=== DATASET ENTRIES ===
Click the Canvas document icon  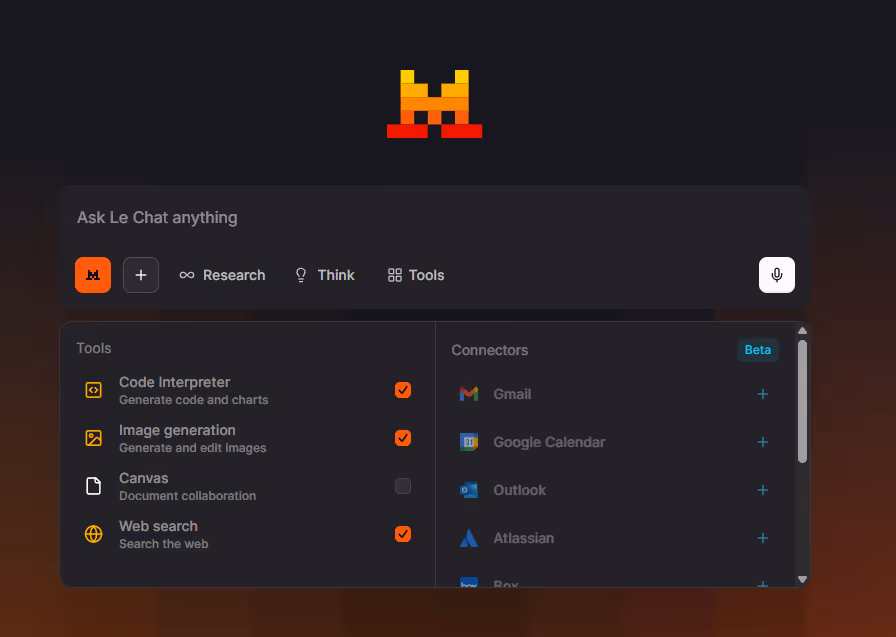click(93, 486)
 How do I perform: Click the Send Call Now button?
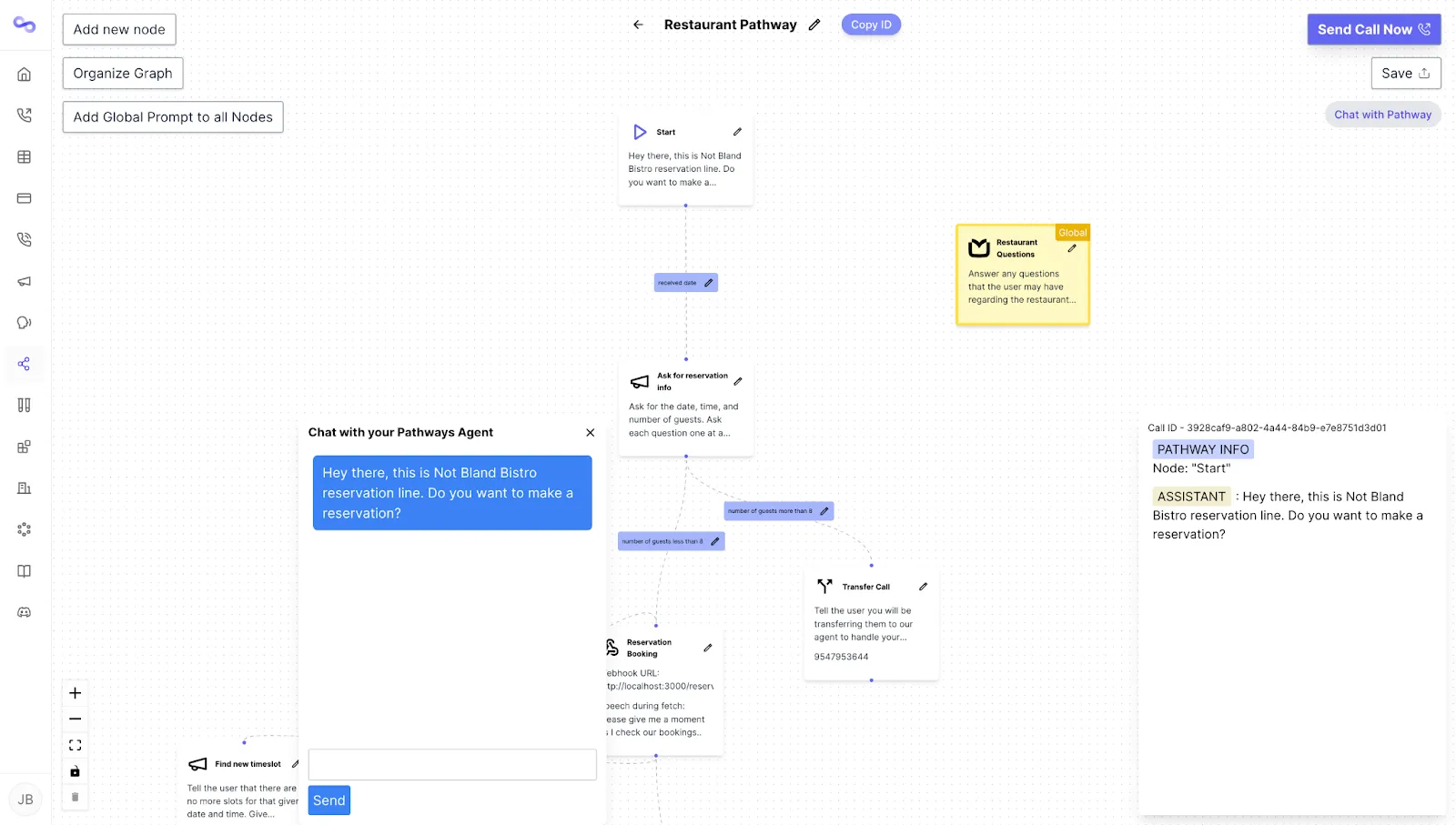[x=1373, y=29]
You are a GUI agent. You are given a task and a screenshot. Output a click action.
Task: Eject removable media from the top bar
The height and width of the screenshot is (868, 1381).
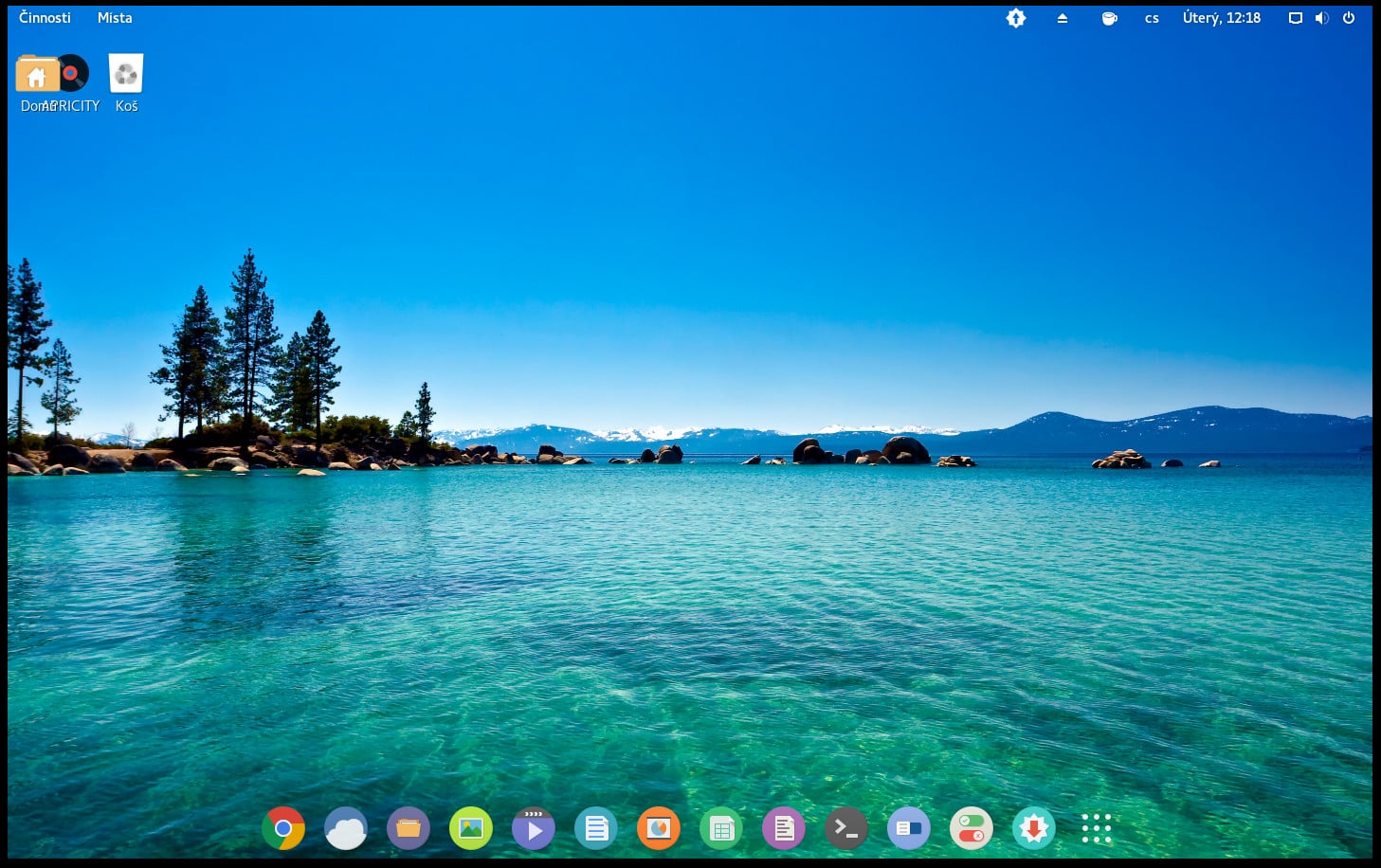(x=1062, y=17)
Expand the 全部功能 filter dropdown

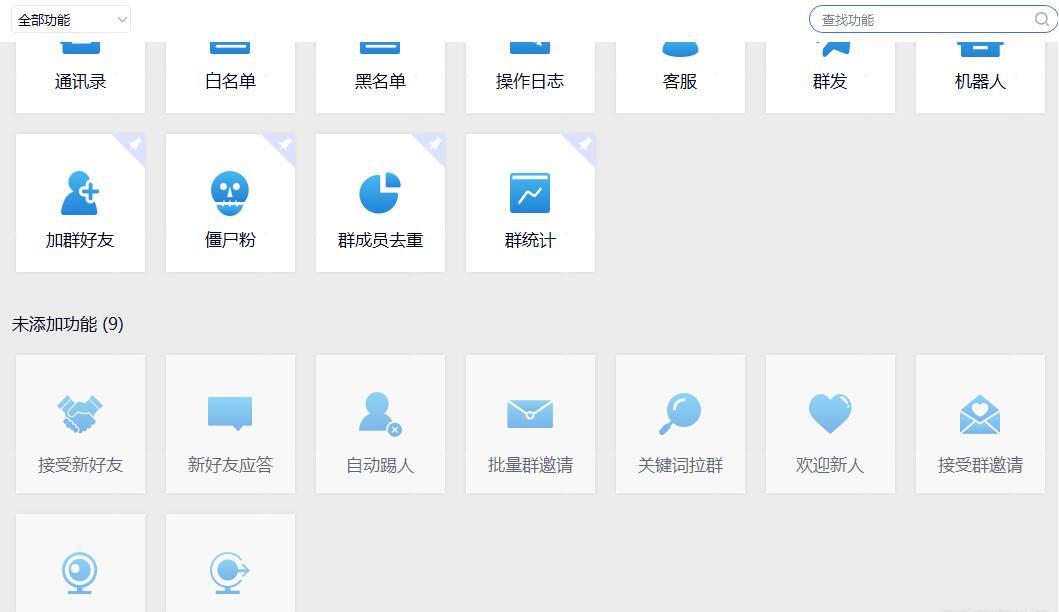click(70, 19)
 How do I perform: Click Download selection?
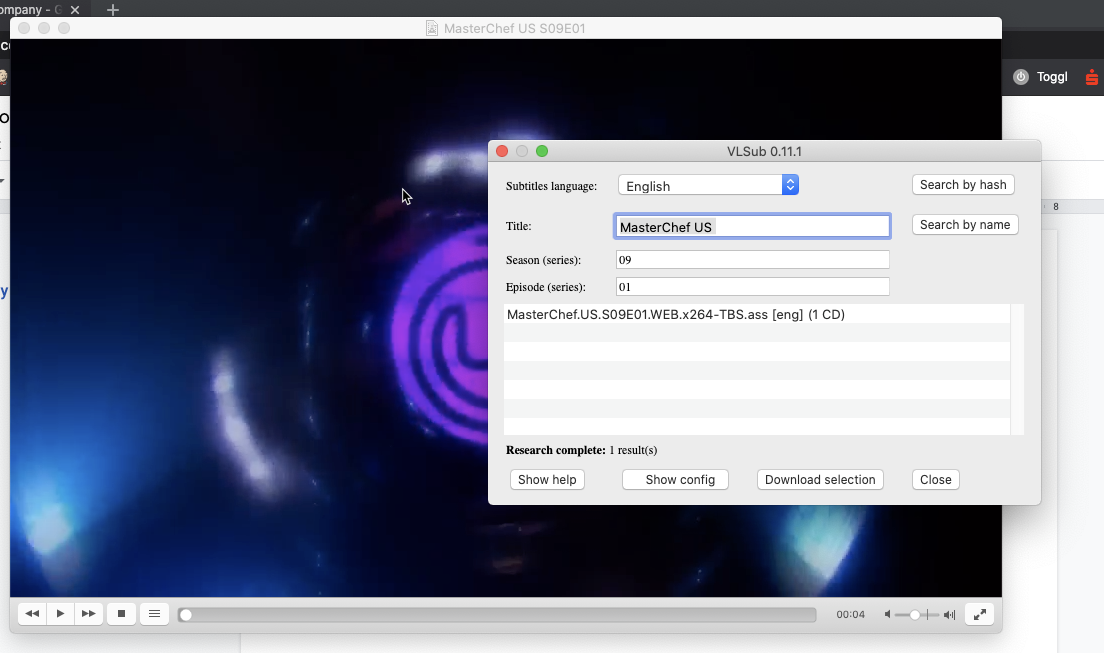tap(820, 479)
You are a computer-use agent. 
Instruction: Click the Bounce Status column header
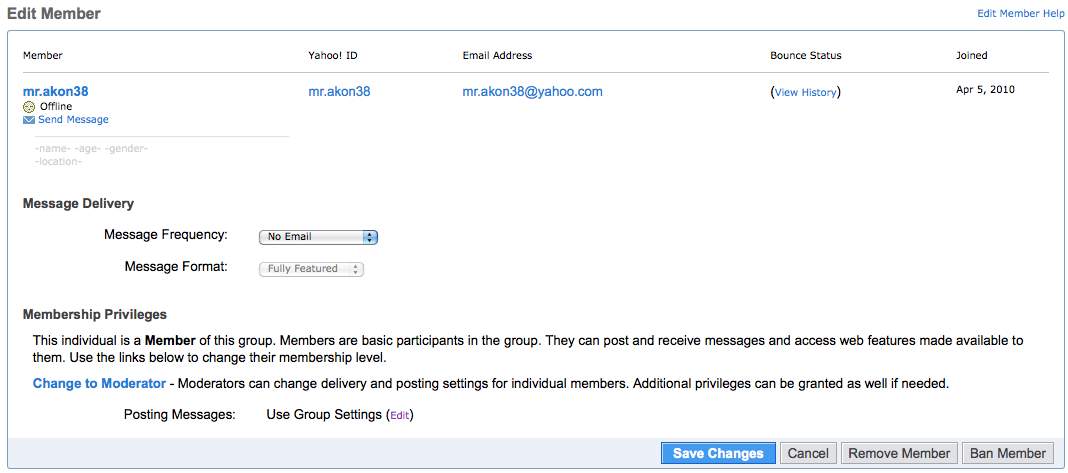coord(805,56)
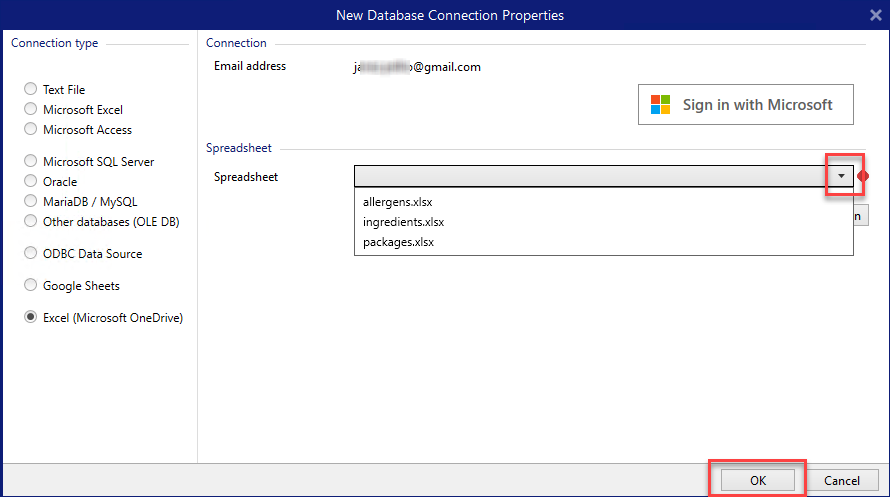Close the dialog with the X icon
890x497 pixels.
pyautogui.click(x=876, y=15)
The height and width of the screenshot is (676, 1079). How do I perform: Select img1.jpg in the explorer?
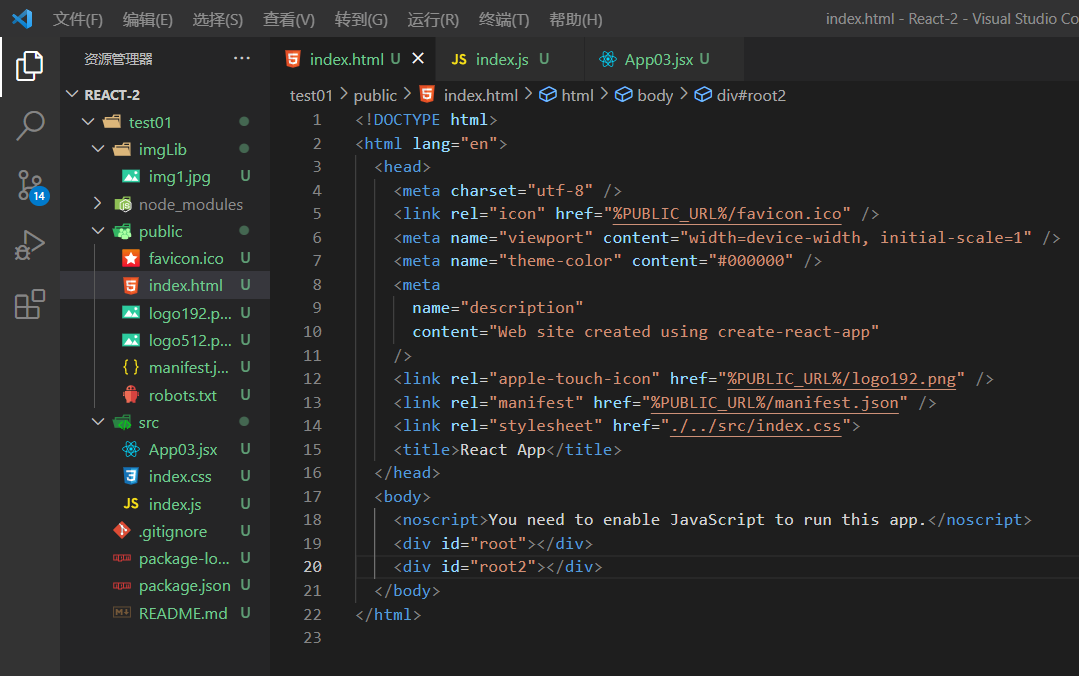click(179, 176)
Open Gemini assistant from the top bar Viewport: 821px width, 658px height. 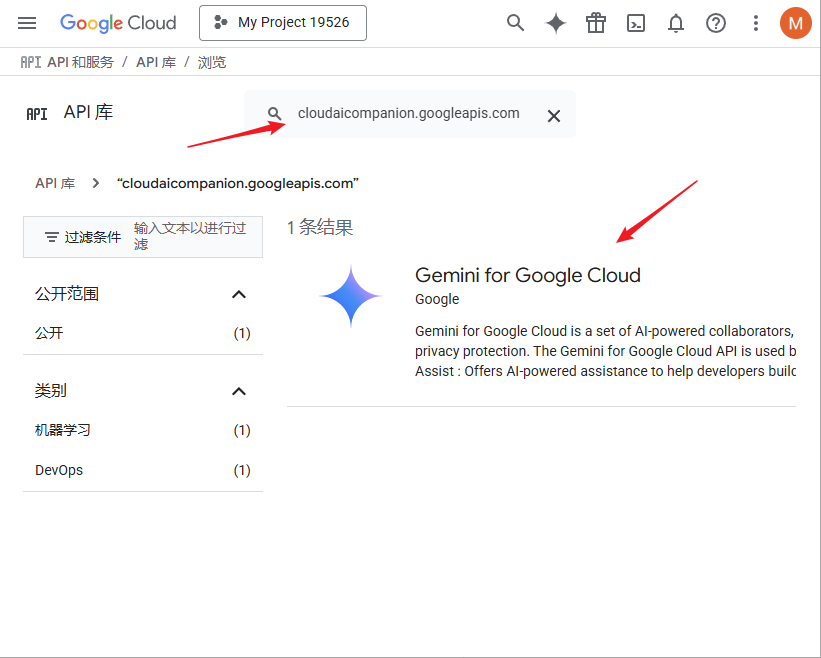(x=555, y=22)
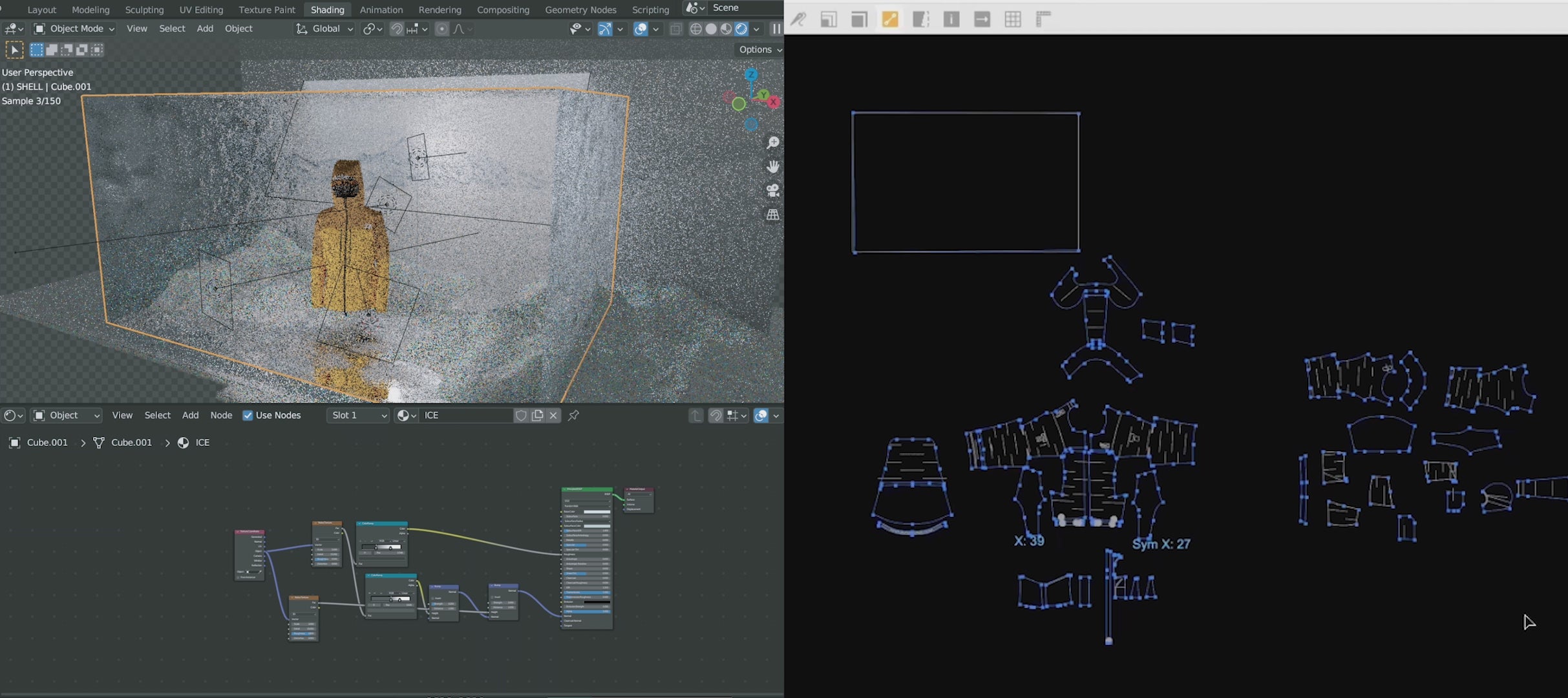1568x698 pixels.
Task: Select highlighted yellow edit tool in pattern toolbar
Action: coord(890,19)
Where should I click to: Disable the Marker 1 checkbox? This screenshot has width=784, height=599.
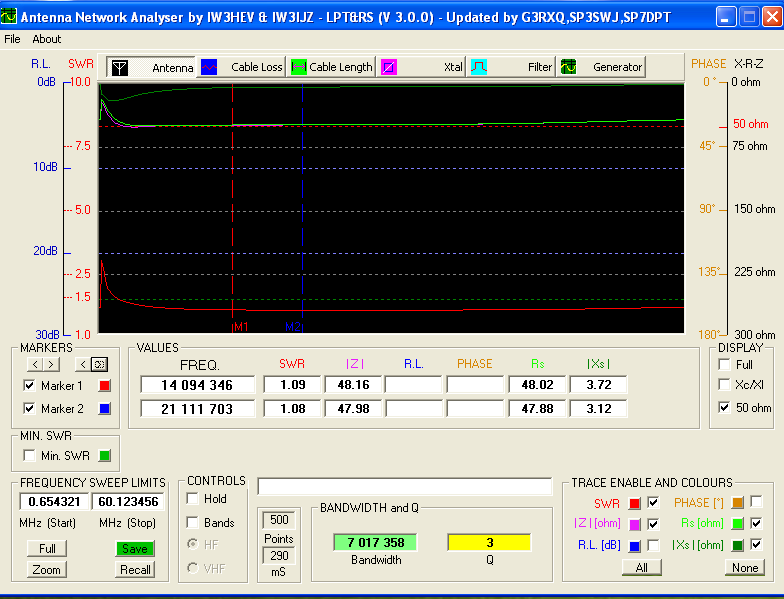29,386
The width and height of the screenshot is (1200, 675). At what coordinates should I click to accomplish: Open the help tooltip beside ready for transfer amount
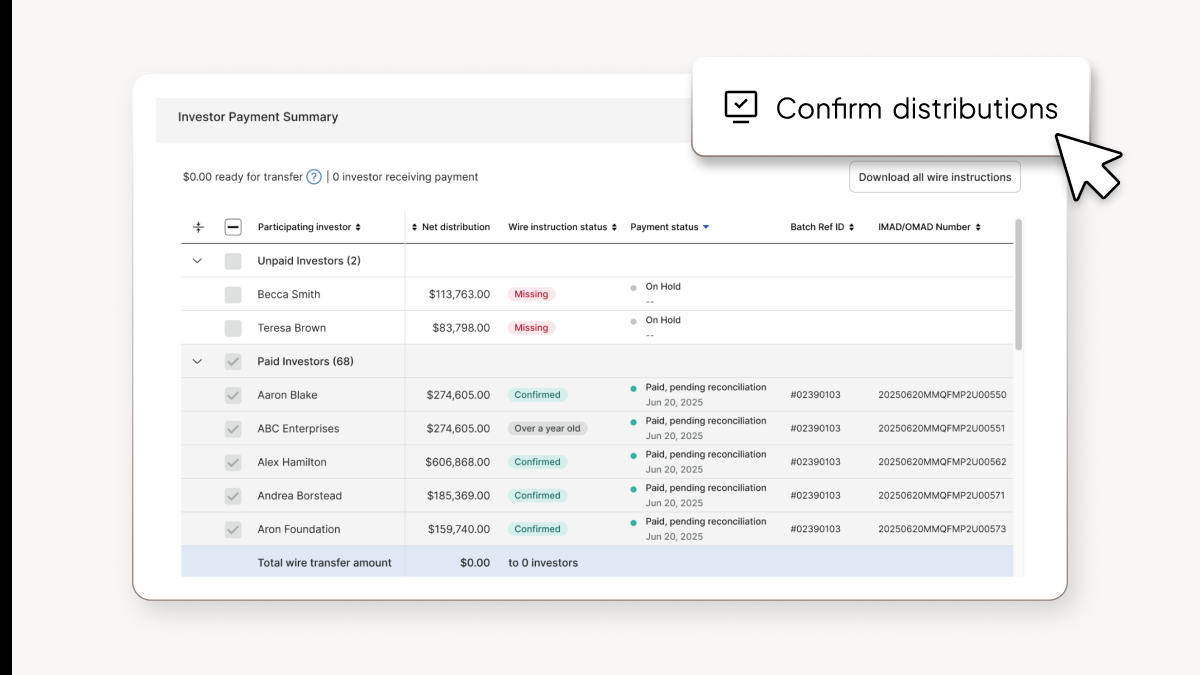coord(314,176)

=== WHAT YOU WILL DO ===
Copy the material word for word, from the line containing "The width and" through the end of the material. Leave out the pictures.

=== EXERCISE RESPONSE ===
The width and height of the screenshot is (1200, 675). At what coordinates should I click to accomplish: Open the help tooltip beside ready for transfer amount
coord(314,176)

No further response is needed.